If Ribereau-Gayon et al. (1976) are correct in saying, “Oxygen is not the agent of normal bottle maturation,” why do some red wines bottled under screwcaps have what has been termed the Peter Pan factor? That is, they do not age. Does a screwcap retard the development of a wine for so long that it effectively hibernates?
Generally, screwcapped wines develop at a slower rate, as evidenced by sensory evaluation and the higher free sulfur dioxide level demonstrated in most studies. It has been estimated by winemakers that have used both, that the aging ratio between cork and screwcaps can be 4 to 1, or even greater.
Variations in oxygen content of the empty glass, vacuum pressure effects of the corker, and slight variations in filler spouts can result in significant bottle variations with regard to dissolved oxygen in the wine.
30 mm of headspace is the international standard for fill height. This gives about 9 mL volume. If this volume is occupied by air, it adds about 2 mg/L oxygen. As such, many choose to reduce this volume, or have this space occupied by inert gas, such as nitrogen or carbon dioxide. In some bottling systems, the variation in oxygen remaining in the bottle after gas purge is significant.
Brajkovich (2004) suggests that the role of oxygen involves the following:
- Wine absorbs oxygen at bottling, dependent on the bottling equipment.
- Wines continue to absorb oxygen from the ullage gas in the bottle.

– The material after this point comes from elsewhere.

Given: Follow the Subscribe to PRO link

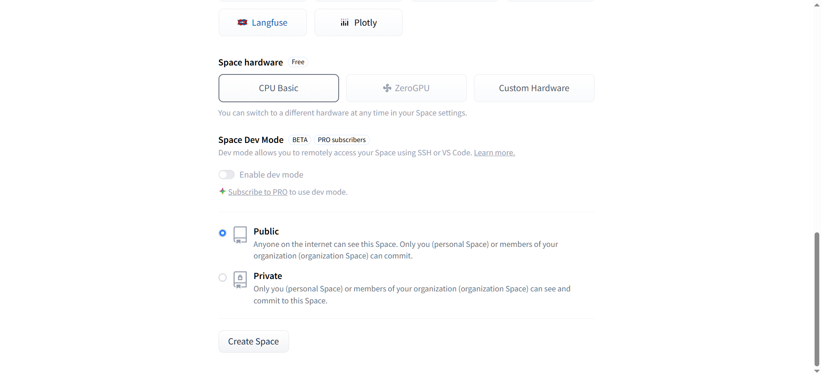Looking at the screenshot, I should tap(257, 192).
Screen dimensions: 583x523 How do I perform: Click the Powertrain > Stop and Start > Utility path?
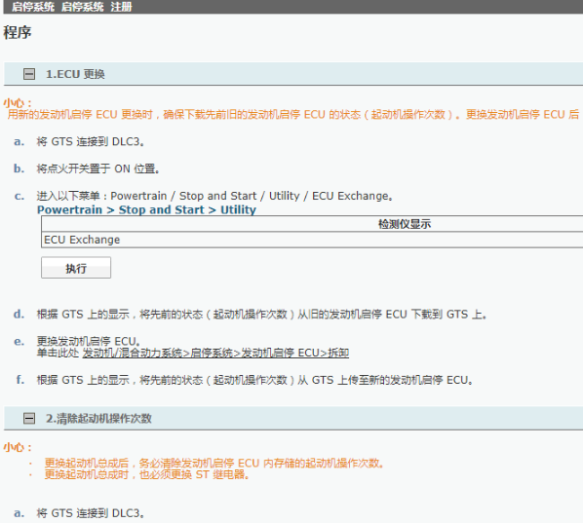click(x=146, y=209)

- With corks and synthetic, this absorption can be from within the closure.
- Oxygen absorption ends within several months if the closure makes a complete seal.
The choice of closure to be used must depend on several factors, including when you expect the wine to be on the market, be sold, and be consumed. Naturally, these considerations are crucial, as targeted aroma/flavor compounds have different stabilities in wines, and are impacted by the wine’s oxygen content.
Screwcaps eliminate bottle variation and cork taint (but not necessarily environmental taint), while enhancing the keeping qualities of wine. It seems an abstract criticism to suggest that the reduction in aging rate with screwcaps is a problem, but it has been voiced. Changing to other closures, such as screwcaps, does not simply represent a cosmetic change. It may require fundamental change in winemaking practices. For a review of some of the issues, see Stelzer, 2004 Practical Winery and Vineyard, July/August. More to follow.
Wine Filtration Workshop. The Wine/Enology-Grape Chemistry Group, in conjunction with Pall Corporation, will offer a one-day juice and wine filtration workshop, February 10, 2005, at Horton Cellars, from 10:00 am to 4:00 pm. Fee is $35. See Enology Notes #95 for details.
Juice and Wine Fining Workshop. The Wine/Enology-Grape Chemistry Group, in conjunction with Scott Laboratory, will offer an afternoon advanced workshop on juice and wine fining, February 28, 2005, at White Hall Vineyards, from 12:30 to 4:30 pm. Fee is $30. See Enology Notes #95 for details.
Enrollment for both programs is limited. For registration questions, contact Terry Rakestraw at 540-231-6805 or .
Annual Meeting of the American Society for Enology and Viticulture-Eastern Section. The annual meeting of the eastern section of the ASEV will be held July 13-15 in St. Louis, Missouri. The meeting will involve an industry tour, technical presentations and a varieties symposium highlighting Pinot Gris, Traminette, and Norton. A half day session will also be devoted to several cold hardy varieties including Frontenac and La Crescent.
Additional information to follow. Mark your calendars!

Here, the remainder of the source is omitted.